**PROBLEM TO WORK ON**: Nothing but the lines from the one containing "[Share] (80, 658)" through the last line of the data below should be returned, each copied exactly.

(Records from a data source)
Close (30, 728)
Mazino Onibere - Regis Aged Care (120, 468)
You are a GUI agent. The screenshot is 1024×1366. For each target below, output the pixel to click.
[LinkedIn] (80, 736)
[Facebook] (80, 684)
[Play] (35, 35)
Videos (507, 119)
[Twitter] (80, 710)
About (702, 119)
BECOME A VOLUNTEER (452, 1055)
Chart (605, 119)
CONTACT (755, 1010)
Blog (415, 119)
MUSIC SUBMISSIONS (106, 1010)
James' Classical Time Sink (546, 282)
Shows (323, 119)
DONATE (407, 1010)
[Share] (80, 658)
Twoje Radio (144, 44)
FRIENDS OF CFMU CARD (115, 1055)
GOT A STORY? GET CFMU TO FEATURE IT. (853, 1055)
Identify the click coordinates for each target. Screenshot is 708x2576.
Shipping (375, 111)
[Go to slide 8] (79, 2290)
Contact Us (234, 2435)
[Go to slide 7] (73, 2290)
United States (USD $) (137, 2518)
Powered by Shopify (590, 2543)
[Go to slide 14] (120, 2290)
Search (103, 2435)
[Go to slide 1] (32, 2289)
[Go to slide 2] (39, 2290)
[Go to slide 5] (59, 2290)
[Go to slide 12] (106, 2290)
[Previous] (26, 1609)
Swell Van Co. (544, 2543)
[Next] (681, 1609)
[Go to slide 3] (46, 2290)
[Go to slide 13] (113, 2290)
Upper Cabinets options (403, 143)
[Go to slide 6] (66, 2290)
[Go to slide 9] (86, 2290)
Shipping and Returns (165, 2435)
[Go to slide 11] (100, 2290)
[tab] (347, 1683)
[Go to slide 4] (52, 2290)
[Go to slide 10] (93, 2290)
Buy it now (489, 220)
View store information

**EXERCISE RESPONSE**:
[Share] (80, 658)
Twoje Radio (144, 44)
FRIENDS OF CFMU CARD (115, 1055)
GOT A STORY? GET CFMU TO FEATURE IT. (853, 1055)
Identify the click coordinates for each target. Screenshot is 708x2576.
Shipping (375, 111)
[Go to slide 8] (79, 2290)
Contact Us (234, 2435)
[Go to slide 7] (73, 2290)
United States (USD $) (137, 2518)
Powered by Shopify (590, 2543)
[Go to slide 14] (120, 2290)
Search (103, 2435)
[Go to slide 1] (32, 2289)
[Go to slide 2] (39, 2290)
[Go to slide 5] (59, 2290)
[Go to slide 12] (106, 2290)
[Previous] (26, 1609)
Swell Van Co. (544, 2543)
[Next] (681, 1609)
[Go to slide 3] (46, 2290)
[Go to slide 13] (113, 2290)
Upper Cabinets options (403, 143)
[Go to slide 6] (66, 2290)
[Go to slide 9] (86, 2290)
Shipping and Returns (165, 2435)
[Go to slide 11] (100, 2290)
[tab] (347, 1683)
[Go to slide 4] (52, 2290)
[Go to slide 10] (93, 2290)
Buy it now (489, 220)
View store information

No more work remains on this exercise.